Supplied entries —
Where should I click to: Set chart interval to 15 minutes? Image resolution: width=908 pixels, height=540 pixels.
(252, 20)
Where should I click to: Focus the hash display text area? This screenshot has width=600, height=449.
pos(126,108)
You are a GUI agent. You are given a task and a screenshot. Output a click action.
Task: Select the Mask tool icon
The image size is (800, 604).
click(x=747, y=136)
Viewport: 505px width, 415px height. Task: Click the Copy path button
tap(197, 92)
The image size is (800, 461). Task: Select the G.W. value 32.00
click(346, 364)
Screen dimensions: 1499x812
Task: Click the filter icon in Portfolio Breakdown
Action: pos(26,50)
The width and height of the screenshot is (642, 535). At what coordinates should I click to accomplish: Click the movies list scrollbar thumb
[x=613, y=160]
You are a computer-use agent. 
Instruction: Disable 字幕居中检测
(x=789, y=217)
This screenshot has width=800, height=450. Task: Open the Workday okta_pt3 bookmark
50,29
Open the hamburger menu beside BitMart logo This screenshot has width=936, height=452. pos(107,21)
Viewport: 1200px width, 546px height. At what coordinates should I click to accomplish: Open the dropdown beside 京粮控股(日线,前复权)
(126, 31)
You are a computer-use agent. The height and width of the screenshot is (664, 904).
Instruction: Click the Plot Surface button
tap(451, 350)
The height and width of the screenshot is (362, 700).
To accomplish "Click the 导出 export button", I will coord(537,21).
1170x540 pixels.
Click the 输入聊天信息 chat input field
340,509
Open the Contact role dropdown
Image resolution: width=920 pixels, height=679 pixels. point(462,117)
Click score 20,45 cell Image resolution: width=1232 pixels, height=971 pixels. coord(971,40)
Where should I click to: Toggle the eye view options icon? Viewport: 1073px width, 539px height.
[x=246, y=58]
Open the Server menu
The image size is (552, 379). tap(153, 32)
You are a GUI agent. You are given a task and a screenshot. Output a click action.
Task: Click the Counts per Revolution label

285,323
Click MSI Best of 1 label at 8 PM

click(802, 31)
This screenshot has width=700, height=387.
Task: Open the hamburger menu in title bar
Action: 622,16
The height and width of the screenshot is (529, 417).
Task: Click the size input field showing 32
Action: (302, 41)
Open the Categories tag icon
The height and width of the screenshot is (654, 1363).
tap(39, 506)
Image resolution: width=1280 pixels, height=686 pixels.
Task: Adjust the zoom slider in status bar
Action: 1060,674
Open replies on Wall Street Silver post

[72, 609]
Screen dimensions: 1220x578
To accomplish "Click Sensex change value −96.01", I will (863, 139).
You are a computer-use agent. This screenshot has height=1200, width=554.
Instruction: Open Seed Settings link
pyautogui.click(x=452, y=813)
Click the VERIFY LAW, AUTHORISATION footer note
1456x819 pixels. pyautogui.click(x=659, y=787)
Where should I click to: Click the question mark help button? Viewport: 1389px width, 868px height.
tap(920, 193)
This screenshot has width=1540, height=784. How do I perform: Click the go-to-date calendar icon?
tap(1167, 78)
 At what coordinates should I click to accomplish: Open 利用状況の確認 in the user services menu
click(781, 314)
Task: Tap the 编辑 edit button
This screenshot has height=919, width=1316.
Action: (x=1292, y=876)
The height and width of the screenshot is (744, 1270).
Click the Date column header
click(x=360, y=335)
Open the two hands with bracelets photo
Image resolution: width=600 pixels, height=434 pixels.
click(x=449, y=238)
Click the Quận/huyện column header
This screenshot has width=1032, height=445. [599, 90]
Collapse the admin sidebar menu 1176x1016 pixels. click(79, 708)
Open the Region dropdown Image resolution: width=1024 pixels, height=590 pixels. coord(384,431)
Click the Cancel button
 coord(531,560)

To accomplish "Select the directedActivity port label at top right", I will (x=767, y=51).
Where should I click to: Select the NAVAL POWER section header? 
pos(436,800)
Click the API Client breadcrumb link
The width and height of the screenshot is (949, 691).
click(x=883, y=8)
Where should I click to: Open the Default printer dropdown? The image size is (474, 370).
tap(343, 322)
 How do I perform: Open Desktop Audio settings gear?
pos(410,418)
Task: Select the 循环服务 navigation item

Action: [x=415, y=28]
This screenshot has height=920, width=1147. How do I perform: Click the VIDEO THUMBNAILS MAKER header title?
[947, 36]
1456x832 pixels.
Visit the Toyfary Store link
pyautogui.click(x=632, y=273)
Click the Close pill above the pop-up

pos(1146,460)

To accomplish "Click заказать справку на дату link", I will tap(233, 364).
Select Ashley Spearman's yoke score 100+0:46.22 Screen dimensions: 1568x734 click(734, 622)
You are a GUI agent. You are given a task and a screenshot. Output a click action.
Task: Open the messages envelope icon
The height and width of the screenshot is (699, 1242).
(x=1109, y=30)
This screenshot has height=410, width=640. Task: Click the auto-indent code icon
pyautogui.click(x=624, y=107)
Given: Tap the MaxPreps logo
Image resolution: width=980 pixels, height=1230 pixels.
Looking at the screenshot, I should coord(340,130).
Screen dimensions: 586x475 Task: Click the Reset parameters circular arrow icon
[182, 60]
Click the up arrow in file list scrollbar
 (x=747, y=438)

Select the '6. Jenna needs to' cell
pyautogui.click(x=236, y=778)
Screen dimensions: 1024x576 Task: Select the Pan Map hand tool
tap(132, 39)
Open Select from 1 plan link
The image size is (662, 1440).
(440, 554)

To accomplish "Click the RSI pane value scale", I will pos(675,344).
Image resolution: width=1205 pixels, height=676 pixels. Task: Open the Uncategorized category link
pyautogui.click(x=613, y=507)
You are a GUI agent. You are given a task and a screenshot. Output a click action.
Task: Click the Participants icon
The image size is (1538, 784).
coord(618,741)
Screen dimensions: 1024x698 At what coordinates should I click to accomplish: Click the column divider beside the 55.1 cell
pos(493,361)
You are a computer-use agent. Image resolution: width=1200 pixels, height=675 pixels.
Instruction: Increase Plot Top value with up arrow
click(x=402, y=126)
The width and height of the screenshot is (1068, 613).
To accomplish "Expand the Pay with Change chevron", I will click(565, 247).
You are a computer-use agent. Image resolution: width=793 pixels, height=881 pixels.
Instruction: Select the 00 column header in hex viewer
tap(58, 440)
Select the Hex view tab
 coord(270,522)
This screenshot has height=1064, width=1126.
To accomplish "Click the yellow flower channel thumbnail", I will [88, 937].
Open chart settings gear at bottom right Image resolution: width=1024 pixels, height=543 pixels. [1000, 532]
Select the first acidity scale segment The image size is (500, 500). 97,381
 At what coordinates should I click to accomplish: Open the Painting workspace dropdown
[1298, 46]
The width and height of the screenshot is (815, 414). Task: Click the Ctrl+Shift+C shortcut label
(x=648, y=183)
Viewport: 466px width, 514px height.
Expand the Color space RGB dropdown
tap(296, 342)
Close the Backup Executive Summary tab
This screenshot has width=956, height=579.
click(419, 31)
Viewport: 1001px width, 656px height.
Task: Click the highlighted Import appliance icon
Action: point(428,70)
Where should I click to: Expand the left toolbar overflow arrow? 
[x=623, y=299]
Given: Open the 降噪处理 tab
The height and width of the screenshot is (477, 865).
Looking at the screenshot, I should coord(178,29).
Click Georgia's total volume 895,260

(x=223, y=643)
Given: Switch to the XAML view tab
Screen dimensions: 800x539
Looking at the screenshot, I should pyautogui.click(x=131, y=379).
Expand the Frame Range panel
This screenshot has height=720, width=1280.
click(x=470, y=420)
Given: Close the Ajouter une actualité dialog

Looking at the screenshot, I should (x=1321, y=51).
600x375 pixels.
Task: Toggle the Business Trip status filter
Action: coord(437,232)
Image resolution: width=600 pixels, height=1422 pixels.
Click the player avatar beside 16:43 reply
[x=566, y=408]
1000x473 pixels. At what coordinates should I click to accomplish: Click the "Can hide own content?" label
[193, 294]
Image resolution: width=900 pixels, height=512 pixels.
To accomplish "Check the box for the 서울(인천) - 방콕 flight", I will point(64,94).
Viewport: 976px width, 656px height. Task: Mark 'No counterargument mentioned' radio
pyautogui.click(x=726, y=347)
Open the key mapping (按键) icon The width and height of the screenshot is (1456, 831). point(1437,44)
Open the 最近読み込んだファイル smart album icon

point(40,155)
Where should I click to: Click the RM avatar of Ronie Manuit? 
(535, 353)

What needs to be done — Transcribe exactly, and only, the lines from the one with "Image resolution: width=600 pixels, height=1422" through the last line of the data.

Result of this task —
Image resolution: width=600 pixels, height=1422 pixels.
Click the player avatar beside 16:43 reply
[x=566, y=408]
1000x473 pixels. At what coordinates should I click to accomplish: Click the "Can hide own content?" label
[193, 294]
Image resolution: width=900 pixels, height=512 pixels.
To accomplish "Check the box for the 서울(인천) - 방콕 flight", I will point(64,94).
Viewport: 976px width, 656px height. Task: Mark 'No counterargument mentioned' radio
pyautogui.click(x=726, y=347)
Open the key mapping (按键) icon The width and height of the screenshot is (1456, 831). point(1437,44)
Open the 最近読み込んだファイル smart album icon

point(40,155)
Where should I click to: Click the RM avatar of Ronie Manuit? 
(535, 353)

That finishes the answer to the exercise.